Give back exactly the lines that run from the beginning of the entries to the line containing "Given: Click the", both included, and nothing else.

>>>>>

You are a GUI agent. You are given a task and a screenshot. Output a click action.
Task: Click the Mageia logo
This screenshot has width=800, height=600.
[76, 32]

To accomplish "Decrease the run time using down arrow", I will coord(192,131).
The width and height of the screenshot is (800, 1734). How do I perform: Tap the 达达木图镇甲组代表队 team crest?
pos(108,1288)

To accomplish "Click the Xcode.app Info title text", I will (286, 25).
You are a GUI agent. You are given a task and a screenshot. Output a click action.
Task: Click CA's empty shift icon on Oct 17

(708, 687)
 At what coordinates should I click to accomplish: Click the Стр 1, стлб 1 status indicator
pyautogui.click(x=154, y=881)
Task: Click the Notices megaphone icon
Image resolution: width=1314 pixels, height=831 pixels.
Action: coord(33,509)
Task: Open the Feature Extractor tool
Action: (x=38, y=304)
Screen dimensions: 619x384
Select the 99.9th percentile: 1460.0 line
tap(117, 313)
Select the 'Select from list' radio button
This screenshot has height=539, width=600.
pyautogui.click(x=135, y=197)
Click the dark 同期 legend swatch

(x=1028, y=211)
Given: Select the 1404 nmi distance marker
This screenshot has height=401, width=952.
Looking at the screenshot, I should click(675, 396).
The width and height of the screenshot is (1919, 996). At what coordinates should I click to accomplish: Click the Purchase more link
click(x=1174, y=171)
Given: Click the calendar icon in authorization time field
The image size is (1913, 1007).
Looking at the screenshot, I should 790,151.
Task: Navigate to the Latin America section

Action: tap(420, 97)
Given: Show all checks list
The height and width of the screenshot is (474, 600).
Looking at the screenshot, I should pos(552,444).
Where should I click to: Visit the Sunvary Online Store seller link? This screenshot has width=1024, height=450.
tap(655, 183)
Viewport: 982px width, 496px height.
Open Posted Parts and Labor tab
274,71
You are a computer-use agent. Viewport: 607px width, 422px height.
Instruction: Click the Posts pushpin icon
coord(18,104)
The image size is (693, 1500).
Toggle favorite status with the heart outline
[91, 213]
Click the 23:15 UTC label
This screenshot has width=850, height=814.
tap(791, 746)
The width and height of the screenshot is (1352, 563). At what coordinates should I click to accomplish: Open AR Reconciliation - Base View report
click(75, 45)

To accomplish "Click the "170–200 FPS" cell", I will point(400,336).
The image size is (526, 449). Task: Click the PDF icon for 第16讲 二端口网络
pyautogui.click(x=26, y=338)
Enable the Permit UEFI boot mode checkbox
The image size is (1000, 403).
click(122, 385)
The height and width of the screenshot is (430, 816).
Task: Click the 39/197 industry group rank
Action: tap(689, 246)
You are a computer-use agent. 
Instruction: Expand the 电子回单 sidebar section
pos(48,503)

<<<<<

# Answer for the task:
You are a GUI agent. You are given a task and a screenshot. Output a click action.
Task: Click the Mageia logo
This screenshot has width=800, height=600.
[76, 32]

To accomplish "Decrease the run time using down arrow", I will coord(192,131).
The width and height of the screenshot is (800, 1734). How do I perform: Tap the 达达木图镇甲组代表队 team crest?
pos(108,1288)

To accomplish "Click the Xcode.app Info title text", I will (286, 25).
You are a GUI agent. You are given a task and a screenshot. Output a click action.
Task: Click CA's empty shift icon on Oct 17

(708, 687)
 At what coordinates should I click to accomplish: Click the Стр 1, стлб 1 status indicator
pyautogui.click(x=154, y=881)
Task: Click the Notices megaphone icon
Image resolution: width=1314 pixels, height=831 pixels.
Action: coord(33,509)
Task: Open the Feature Extractor tool
Action: (x=38, y=304)
Screen dimensions: 619x384
Select the 99.9th percentile: 1460.0 line
tap(117, 313)
Select the 'Select from list' radio button
This screenshot has height=539, width=600.
pyautogui.click(x=135, y=197)
Click the dark 同期 legend swatch

(x=1028, y=211)
Given: Select the 1404 nmi distance marker
This screenshot has height=401, width=952.
Looking at the screenshot, I should click(675, 396).
The width and height of the screenshot is (1919, 996). At what coordinates should I click to accomplish: Click the Purchase more link
click(x=1174, y=171)
Given: Click the calendar icon in authorization time field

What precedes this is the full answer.